To quantify the induction of the autophagic process in Panc-1 cells treated with the various compounds as indicated in the legend, MDC staining was performed, as previously described.40 Following the treatments, cells were incubated with 50 μM MDC in PBS at 37°C for 15 min. After incubation, cells were washed with PBS, trypsinized, and immediately analyzed by flow cytometry. All fluorescences were analyzed with a FACScalibur flow cytometer (Becton Dickinson). The fluorescent emissions were collected through a 530 nm band pass filter (FL1 channel). At least 10 000 events were acquired in log mode. For the quantitative evaluation of MDC, CellQuest software (Becton Dickinson) was used to calculate mean fluorescence intensities (MFIs). The MFIs were calculated by the formula (MFItreated/MFIcontrol), where MFItreated is the fluorescence intensity of cells treated with the various compounds and MFIcontrol is the fluorescence intensity of untreated and unstained cells. Values reported in the figures are the means±S.D.s from three independent experiments.
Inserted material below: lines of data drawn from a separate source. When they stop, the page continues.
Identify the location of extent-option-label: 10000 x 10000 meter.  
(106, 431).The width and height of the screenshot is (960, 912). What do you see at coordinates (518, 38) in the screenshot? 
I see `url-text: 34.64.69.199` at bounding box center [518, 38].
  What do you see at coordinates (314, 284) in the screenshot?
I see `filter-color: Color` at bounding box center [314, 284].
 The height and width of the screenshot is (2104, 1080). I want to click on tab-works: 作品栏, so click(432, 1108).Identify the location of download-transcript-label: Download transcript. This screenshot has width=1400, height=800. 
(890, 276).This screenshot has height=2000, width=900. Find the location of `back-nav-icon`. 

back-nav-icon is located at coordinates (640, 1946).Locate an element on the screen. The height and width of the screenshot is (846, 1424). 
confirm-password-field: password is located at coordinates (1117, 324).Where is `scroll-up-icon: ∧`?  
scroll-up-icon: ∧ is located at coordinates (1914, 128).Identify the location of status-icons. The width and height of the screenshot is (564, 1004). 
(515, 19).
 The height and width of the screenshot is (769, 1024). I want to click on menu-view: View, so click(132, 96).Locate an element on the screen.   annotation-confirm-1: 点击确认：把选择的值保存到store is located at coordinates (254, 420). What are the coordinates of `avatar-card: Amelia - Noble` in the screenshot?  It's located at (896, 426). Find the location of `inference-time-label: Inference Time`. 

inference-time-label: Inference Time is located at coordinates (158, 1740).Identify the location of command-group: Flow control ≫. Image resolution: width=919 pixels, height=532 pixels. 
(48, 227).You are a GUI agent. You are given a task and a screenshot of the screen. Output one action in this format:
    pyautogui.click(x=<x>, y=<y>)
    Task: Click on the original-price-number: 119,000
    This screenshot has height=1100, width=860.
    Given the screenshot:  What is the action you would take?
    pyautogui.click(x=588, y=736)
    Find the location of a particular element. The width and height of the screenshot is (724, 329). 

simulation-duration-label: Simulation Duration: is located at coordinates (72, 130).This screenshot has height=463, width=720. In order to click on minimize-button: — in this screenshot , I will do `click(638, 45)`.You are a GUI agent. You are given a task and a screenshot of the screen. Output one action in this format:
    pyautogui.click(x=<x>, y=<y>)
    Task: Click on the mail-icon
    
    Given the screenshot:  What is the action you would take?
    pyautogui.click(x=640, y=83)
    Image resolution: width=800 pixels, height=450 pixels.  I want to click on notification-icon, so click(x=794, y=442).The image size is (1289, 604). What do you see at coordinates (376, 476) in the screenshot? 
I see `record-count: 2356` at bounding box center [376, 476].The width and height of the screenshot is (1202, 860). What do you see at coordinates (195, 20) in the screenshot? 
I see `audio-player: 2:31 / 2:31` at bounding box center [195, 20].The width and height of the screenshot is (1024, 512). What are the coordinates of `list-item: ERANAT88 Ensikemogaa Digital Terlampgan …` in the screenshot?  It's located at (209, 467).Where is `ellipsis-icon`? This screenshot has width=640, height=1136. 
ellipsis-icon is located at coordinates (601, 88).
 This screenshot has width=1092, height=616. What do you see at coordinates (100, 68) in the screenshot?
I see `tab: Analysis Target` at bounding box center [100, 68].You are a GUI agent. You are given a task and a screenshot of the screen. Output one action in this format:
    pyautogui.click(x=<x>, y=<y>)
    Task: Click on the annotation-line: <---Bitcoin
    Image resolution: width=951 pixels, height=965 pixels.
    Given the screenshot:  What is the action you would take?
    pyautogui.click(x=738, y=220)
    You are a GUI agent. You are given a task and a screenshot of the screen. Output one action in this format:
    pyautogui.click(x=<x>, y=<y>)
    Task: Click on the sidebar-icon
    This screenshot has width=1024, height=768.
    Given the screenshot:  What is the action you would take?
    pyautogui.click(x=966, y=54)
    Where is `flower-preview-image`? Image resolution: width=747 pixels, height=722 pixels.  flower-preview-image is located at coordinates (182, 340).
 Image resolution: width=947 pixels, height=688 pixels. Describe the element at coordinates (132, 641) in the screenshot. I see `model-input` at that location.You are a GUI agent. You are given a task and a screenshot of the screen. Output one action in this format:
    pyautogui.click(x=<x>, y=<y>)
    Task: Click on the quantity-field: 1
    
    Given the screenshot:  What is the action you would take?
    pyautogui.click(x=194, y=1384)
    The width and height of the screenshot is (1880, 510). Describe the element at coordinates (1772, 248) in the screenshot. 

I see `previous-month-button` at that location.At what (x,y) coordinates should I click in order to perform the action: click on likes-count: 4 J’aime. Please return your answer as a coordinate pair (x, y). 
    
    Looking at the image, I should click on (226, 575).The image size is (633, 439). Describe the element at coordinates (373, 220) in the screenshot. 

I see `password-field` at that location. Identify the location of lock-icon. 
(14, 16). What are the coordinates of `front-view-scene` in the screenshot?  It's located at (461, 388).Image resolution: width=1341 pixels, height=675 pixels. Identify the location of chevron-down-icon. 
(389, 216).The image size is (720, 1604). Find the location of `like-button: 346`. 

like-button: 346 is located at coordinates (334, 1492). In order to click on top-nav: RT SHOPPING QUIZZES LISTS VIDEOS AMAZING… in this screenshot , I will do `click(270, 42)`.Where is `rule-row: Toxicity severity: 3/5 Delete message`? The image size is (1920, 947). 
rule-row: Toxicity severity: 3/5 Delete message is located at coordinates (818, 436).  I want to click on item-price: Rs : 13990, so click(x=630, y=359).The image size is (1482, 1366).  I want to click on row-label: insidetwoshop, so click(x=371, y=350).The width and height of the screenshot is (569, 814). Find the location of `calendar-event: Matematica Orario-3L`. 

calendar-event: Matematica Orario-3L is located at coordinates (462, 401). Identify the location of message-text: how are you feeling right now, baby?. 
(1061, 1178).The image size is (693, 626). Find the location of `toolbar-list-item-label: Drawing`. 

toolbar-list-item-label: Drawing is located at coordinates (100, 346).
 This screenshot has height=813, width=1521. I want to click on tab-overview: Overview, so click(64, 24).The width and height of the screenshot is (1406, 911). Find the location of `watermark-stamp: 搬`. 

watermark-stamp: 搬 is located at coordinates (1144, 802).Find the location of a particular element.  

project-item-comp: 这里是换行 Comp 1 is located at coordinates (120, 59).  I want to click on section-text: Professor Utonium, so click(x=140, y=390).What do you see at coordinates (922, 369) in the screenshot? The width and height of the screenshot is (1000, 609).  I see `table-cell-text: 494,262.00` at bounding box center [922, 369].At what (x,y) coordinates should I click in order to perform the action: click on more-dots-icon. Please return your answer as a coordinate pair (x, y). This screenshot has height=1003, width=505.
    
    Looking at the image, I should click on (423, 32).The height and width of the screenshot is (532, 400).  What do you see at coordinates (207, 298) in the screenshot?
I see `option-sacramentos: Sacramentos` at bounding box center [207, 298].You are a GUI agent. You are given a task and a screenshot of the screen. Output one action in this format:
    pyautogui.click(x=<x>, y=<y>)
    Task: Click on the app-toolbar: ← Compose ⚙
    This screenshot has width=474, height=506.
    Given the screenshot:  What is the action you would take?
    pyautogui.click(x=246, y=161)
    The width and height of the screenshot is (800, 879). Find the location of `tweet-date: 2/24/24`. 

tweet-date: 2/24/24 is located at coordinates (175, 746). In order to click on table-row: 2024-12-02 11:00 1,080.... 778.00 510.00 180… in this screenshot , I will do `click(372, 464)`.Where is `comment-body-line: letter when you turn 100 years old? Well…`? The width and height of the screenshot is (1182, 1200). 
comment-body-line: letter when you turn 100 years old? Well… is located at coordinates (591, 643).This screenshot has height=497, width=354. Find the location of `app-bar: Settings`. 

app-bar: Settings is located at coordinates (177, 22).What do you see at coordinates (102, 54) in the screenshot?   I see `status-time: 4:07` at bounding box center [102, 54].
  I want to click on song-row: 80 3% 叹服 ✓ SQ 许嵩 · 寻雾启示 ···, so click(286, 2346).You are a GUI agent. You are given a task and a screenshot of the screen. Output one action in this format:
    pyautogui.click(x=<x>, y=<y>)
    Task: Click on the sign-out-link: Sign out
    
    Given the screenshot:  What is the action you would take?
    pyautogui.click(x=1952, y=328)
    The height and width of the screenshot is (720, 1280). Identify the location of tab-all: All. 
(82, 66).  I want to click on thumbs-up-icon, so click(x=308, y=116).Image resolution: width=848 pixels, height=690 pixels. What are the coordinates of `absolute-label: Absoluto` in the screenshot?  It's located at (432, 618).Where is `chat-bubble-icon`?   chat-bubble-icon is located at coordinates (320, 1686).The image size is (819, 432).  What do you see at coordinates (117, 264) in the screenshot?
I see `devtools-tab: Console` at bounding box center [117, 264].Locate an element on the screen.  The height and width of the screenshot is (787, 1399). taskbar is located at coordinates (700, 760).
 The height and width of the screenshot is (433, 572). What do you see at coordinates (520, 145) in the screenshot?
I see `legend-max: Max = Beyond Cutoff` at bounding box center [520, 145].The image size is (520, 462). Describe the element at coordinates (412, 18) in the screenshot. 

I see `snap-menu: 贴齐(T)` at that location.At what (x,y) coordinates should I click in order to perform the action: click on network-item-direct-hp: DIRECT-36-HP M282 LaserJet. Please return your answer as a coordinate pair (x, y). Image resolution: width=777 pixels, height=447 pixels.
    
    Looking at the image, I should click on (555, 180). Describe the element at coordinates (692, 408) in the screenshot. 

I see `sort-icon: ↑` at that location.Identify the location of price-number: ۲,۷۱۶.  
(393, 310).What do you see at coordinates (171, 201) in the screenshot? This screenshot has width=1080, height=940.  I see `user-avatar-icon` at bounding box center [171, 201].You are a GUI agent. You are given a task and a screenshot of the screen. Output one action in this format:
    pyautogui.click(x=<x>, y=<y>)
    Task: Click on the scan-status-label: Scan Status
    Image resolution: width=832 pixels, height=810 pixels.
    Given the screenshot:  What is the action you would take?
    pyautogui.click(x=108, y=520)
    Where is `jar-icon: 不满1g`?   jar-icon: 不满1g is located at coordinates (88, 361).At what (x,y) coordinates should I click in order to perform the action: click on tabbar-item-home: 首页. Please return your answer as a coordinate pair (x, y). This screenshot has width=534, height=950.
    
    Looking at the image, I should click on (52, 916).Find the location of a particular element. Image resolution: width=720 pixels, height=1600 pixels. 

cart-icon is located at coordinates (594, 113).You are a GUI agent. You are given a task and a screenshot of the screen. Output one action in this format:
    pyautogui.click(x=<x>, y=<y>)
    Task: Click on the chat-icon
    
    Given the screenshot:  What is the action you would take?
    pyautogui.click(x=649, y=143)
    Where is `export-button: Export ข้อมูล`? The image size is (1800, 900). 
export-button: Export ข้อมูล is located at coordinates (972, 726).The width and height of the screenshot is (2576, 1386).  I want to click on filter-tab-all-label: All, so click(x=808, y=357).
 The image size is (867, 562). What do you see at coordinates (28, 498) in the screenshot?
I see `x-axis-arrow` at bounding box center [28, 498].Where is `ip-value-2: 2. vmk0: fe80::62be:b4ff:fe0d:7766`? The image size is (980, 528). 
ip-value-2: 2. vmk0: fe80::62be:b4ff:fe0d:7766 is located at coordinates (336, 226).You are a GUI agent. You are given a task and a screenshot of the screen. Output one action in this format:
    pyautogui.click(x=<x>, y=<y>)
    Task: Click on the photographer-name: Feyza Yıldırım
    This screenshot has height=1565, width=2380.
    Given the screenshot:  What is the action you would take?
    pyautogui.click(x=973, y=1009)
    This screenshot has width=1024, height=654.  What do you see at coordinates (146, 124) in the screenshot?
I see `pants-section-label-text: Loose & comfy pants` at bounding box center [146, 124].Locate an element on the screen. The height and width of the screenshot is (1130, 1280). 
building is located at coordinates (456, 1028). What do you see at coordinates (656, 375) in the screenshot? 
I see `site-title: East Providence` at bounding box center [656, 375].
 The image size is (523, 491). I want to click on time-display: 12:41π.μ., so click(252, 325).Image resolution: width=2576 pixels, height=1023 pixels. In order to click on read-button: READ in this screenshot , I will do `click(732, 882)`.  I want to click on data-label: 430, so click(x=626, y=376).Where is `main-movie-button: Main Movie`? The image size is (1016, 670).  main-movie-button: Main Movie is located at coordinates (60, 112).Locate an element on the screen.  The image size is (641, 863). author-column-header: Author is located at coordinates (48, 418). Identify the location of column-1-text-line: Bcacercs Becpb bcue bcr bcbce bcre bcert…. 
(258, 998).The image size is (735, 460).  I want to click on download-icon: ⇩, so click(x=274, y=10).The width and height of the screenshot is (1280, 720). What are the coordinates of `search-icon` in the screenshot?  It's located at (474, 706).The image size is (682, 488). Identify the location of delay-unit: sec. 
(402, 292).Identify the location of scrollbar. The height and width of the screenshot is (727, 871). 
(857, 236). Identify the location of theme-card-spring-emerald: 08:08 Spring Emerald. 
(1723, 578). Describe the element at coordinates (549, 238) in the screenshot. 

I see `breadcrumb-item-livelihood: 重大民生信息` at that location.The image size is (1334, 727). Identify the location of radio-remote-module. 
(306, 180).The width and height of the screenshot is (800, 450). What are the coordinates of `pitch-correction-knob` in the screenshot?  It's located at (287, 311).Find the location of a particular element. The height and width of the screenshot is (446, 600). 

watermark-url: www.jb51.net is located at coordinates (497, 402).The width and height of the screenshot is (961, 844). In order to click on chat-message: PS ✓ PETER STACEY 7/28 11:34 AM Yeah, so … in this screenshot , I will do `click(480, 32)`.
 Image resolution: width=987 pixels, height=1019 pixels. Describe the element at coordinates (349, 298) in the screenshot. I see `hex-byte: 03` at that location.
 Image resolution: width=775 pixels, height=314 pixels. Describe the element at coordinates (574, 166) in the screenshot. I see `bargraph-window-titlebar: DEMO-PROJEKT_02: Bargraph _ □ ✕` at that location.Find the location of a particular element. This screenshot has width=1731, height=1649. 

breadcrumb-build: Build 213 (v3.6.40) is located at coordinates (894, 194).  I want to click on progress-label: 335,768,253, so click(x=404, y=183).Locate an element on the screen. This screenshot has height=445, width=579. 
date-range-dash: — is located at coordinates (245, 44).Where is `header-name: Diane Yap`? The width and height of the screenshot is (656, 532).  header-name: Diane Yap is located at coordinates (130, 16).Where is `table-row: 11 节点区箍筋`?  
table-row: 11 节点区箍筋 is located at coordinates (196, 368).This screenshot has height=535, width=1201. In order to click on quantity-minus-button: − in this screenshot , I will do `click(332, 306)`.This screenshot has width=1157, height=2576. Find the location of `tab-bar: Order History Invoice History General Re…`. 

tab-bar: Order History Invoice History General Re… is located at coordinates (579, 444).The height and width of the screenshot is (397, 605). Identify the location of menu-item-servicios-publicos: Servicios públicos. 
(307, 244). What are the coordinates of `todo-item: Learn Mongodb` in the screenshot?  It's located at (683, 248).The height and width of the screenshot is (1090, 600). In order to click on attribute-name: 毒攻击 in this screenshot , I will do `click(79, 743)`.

Quantification of AVOs with acridine orange

In acridine orange-stained cells, the cytoplasm and nucleus are bright green and dim red, whereas acidic compartments are bright red. The intensity of the red fluorescence is proportional to the degree of acidity. Following the treatments, as specified in the legend, cells were incubated with acridine orange solution (1 μg/ml) at 37°C; after 15 min in drug-free medium at 37°C, they were washed with PBS, immediately stained with 1 μg/ml of acridine orange for 15 min, and observed with a Nikon Eclipse TE300 Inverted microscope (Nikon Instruments, Inc., Melville, NY, USA). Then, cells were trypsinized and analyzed by flow cytometry using FACScan cytometer and CellQuest software, as previously described. Statistical analyses were performed, as described above.

In vivo studies

On the basis of our previous experience, we could not make use of Panc1 cells for in vivo studies because of their low growth rate in nude mice. Thus, we chose PaCa44 cells because of their similar behavior to Panc1 cells in in vitro growth inhibition studies. PaCa44 cells (2 × 106 cells/mice) were s.c. injected into female nude mice (4 weeks of age, Harlan laboratories, Udine, Italy). One week after cell inoculation, five randomized animals for each experimental group received solution vehicle (PBS), 25 mg/kg GEM, or/and 0.28 mg/kg SR1 by intraperitoneal injection biweekly for 4 weeks. Drug doses were chosen on the basis of their respective clinical use following US Food and Drug Administration directives. Tumor volume and body mass were biweekly recorded for each animal. Animals were killed at the end of the 4-week study period, and the tumors were resected and weighted. Animal studies were approved by the Verona University Review Board.

Statistical analysis

ANOVA (post hoc Bonferroni) analysis was performed by GraphPad Prism 5 (GraphPad Software, Inc., La Jolla, CA, USA). P-values <0.05, 0.01, or 0.001 were indicated as *, **, or ***, respectively.